[llvm-commits] LLVM patch to support ARM fused multiply add/subtract instructions

James Molloy james.molloy at arm.com
Wed Jan 25 07:38:12 PST 2012


> I should point out that the C standard defines the FP_CONTRACT pragma for
exactly this purpose (7.12.2).  Off the top of my head, I'm not sure what
other languages have to say on the subject.
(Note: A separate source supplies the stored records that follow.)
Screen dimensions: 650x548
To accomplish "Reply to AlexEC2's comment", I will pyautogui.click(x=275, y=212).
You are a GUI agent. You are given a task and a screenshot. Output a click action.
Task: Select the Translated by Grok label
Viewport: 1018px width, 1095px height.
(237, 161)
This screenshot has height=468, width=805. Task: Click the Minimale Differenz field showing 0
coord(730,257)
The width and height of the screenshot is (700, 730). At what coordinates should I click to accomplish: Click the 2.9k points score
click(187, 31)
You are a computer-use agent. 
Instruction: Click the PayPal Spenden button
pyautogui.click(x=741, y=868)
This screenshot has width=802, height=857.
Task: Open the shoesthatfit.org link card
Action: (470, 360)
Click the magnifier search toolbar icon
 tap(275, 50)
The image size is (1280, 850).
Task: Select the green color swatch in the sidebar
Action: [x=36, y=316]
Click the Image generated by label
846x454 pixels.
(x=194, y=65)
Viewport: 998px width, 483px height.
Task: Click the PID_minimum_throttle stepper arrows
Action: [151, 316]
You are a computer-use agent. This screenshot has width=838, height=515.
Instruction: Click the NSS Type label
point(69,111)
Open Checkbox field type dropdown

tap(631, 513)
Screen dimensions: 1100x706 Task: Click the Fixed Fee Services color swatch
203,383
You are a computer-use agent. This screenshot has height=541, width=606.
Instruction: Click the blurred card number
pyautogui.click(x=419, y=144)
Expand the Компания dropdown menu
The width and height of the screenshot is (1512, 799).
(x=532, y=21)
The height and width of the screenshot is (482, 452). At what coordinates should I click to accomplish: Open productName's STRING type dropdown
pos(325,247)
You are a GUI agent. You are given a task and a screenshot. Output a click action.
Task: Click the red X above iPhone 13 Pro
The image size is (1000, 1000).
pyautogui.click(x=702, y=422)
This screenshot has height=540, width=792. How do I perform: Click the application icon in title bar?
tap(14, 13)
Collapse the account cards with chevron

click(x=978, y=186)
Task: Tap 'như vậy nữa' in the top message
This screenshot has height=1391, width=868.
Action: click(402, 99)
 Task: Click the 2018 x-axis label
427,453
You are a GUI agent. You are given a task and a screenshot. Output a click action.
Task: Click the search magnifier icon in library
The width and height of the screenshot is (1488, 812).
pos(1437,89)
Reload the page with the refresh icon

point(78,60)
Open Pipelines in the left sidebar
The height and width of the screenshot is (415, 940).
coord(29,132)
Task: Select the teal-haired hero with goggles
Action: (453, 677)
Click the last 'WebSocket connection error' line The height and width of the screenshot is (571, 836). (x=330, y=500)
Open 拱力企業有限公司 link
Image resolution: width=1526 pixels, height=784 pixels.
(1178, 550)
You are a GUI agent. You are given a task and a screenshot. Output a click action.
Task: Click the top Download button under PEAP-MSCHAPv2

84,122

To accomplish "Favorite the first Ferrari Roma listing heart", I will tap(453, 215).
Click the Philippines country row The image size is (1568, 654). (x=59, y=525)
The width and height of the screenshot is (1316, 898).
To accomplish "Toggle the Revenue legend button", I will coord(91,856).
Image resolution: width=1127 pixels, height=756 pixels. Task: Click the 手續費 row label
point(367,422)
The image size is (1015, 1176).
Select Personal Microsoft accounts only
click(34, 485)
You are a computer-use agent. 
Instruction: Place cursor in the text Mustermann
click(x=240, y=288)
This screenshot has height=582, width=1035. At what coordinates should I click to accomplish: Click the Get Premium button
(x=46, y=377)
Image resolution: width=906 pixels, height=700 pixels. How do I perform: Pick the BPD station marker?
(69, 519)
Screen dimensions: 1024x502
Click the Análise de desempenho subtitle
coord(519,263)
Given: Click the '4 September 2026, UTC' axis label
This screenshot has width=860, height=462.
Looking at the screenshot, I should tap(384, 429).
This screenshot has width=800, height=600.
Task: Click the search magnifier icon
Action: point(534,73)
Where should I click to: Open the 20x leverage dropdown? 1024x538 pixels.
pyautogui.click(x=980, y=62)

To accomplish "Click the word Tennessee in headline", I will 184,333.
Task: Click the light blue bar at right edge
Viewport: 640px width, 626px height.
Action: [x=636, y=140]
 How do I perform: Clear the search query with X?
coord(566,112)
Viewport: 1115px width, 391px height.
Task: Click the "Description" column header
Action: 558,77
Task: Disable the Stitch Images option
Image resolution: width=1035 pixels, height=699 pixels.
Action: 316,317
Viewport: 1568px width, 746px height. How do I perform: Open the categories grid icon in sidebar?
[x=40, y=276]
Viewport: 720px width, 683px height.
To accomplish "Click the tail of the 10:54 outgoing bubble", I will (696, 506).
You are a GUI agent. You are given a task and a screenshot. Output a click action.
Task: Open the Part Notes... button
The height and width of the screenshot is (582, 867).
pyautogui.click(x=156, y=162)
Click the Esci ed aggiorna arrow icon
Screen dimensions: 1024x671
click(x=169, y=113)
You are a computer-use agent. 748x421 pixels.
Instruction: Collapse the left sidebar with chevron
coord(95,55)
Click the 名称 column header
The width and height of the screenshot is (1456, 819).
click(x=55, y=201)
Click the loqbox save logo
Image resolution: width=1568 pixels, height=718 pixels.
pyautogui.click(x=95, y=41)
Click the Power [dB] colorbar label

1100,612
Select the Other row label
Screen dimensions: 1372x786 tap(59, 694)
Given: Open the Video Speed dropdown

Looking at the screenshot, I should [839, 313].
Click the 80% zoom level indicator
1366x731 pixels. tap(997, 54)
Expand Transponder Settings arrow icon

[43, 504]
Incidentally we've been looking into how to support that pragma, and there
is currently no way to control LLVM's behaviour on FMA on a per-block basis,
just per-module.

Perhaps an attribute that could be applied to fmuls, fadds and fsubs might
be an interesting option?

This all depends on just how important this pragma and being "fully
standards compliant" in general is. GCC doesn't support it, for example
(although defaults to no FMA unless -fast-math is specified).

James

-----Original Message-----
From: llvm-commits-bounces at cs.uiuc.edu
[mailto:llvm-commits-bounces at cs.uiuc.edu] On Behalf Of Stephen Canon
Sent: 25 January 2012 15:27
To: Hal Finkel
Cc: llvm-commits at cs.uiuc.edu; Anton Korobeynikov
Subject: Re: [llvm-commits] LLVM patch to support ARM fused multiply
add/subtract instructions

On Jan 25, 2012, at 10:07 AM, Hal Finkel wrote:

> On Wed, 2012-01-25 at 17:42 +0400, Anton Korobeynikov wrote:
>> Hi Ana,
>> 
>>> In this update:
>>> - I assumed neon2 does not imply vfpv4, but neon and vfpv4 imply neon2.
>>> - I kept setting .fpu=neon-vfpv4 code attribute because that is what the
>>> assembler understands.
>> Looks ok.
>> 
>>> The additional changes mentioned in the email discussions I think belong
to
>>> a separate patch:
>>> - Associate VMLA/VMLS with LessPreciseFPMAD flag, and maybe with
fast-math
>>> flag.
>> They should definitely not be. They are not less precise! They are
>> "exactly precise" as two separate ops. It's just FMA which has greater
>> precision than usual thanks to 1 rounding.
>> And it's FMA which needs to be associated with -ffast-math on VFPv2
> 
> Just to be clear, are you advocating associating this with UnsafeFPMath
> or with !NoExcessFPPrecision? I think that it should be the latter, as
> that is what the PPC backend does (and that seems to match the intent of
> the TargetOptions API authors), but unlike -ffast-math
> (-enable-unsafe-fp-math), this will cause the patterns to be enabled by
> default.

Controlling contracting a*b + c to fma(a,b,c) is a thorny issue.  Such
contractions often give more accurate results, but they can also sabotage
certain important calculations.  As an example, consider squaring a complex
number:

	double complex z = CMPLX(M_PI, M_PI);
	double complex w = z*z;

Let's call the real and imaginary parts of z x and y, respectively.  Then
the real part of w is given by:

	double real_w = x*x - y*y;

If evaluated without contraction, x*x and y*y are both rounded to the same
value, so the subtraction cancels exactly and produces the correct result.
If contraction is used, then we get something like:

	double real_w = fma(x, x, -y*y);

Since no rounding occurs on the intermediate product x*x, the result is not
exactly zero, but is instead the low 53 bits of the exact product.  This
sort of effect can introduce nasty asymmetries into certain calculations.
It's fine for them to be enabled by default, but it should be possible to
toggle them independent of other numerical controls.  !NoExcessFPPrecision
is pretty close to the right idea.  -ffast-math seems wrong.

I should point out that the C standard defines the FP_CONTRACT pragma for
exactly this purpose (7.12.2).  Off the top of my head, I'm not sure what
other languages have to say on the subject.